Another consideration: could it be that with more children, in an abusive household the abuse is typically spreaded out to more children, so that each individual child gets less abuse than in a smaller abusive household?
Anecdotal, but I think it's that one of the children gets the brunt of it and the others adjust. In my case, my elder brother had it the roughest, also since my parents were young and it was their first; I "compensated" for his more rebellious behaviour by not doing all the things he did "wrong". There's also something at my ex partner's case but I can't speak for her, but I can say that even though she got it worst, all her siblings ended up messed up in some way.
Every kid hands up having a separate childhood even in the same house, because the caregivers/abusers will change over time.

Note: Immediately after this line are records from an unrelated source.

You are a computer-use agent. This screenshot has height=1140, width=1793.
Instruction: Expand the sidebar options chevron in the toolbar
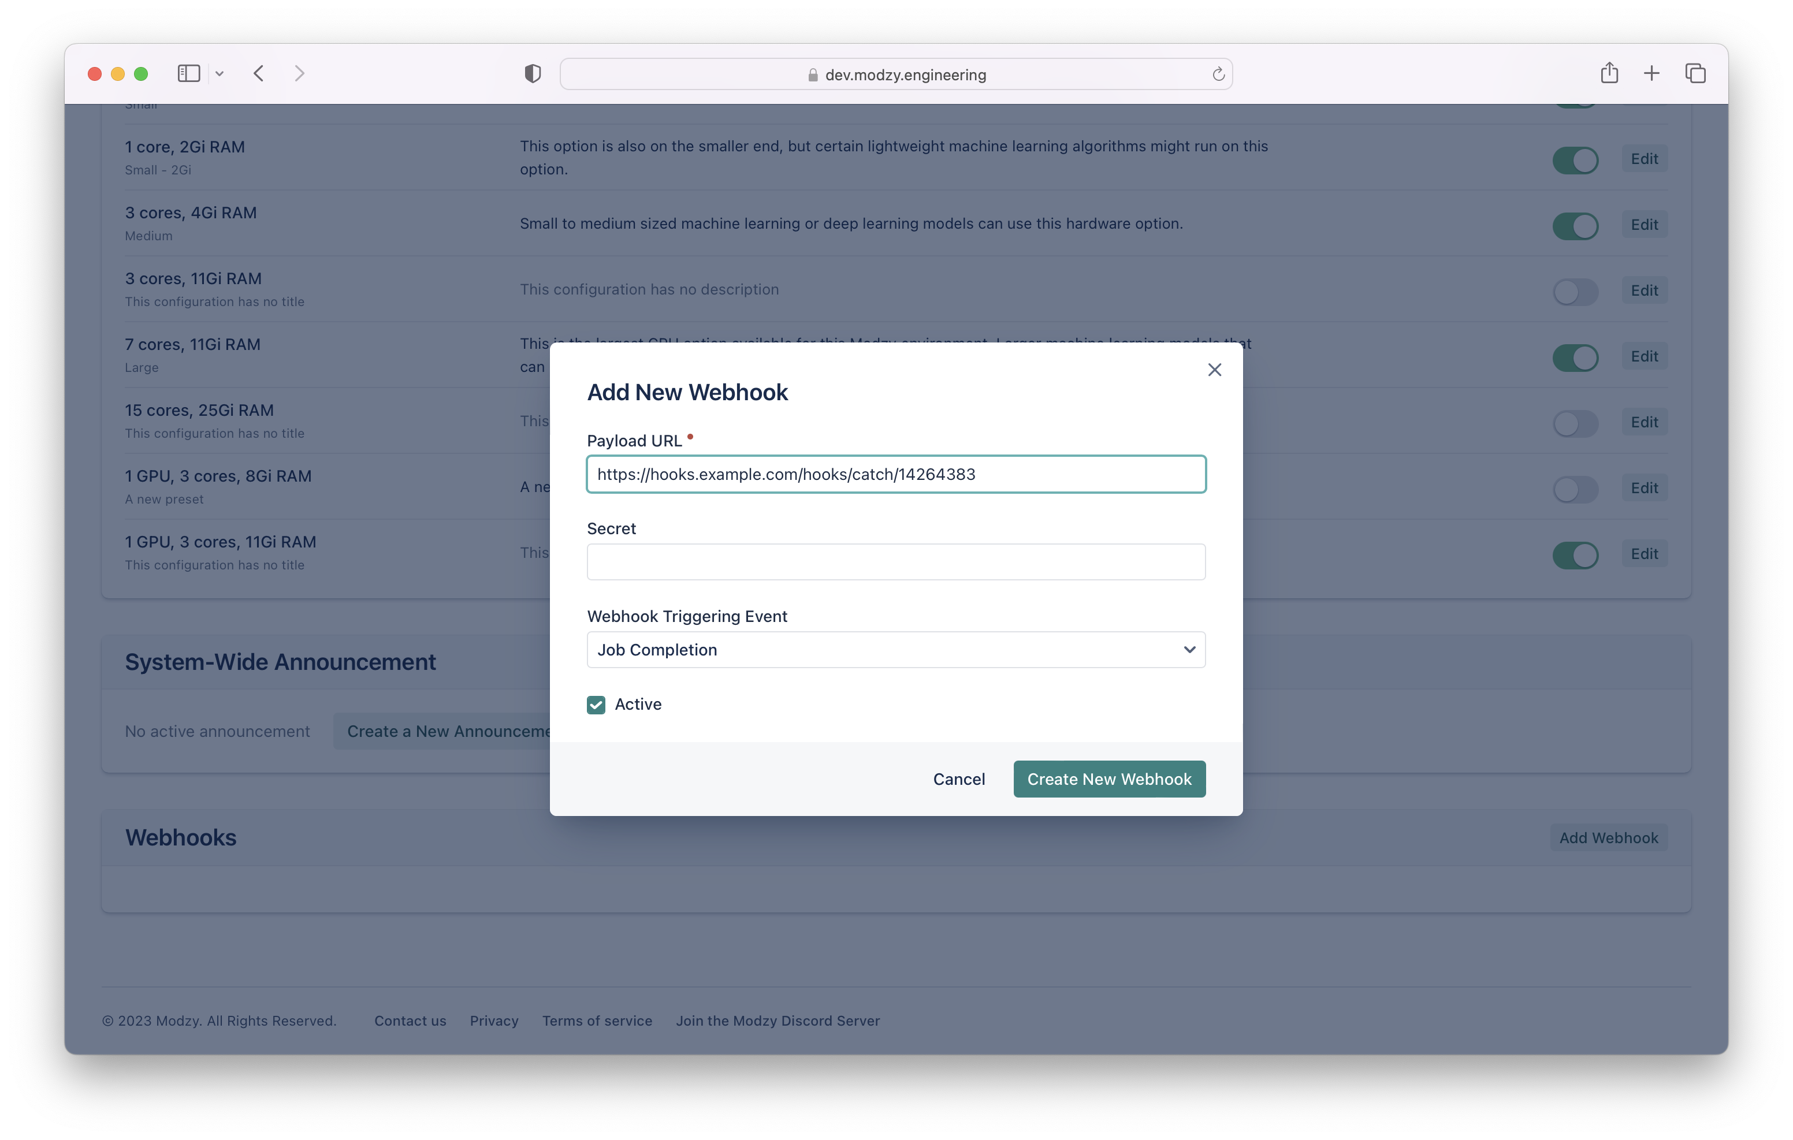click(220, 74)
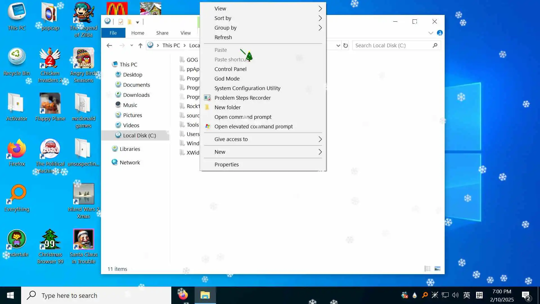Select Downloads in navigation pane
This screenshot has width=540, height=304.
click(x=136, y=95)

Often one kid tends to take the brunt of the abuse, and the family roles end up reinforcing that.
My brother and I talk a lot about this, how we're only 5 years apart, but the first 5 years of my childhood and the last 5 of his are full of completely different types of abuse, and we weren't really treated the same during the years we were home together. The worst things that happened to me happened before he was old enough to form memories, and his were after I left the house.
Mine is 2 years younger but it resulted in post traumatic stress and high dissociation for me, and not nearly as bad effects for my sibling. We were treated different, had different roles, we are different in that I’m neurodivergent and he is not, and also he had a much more available social group of his age.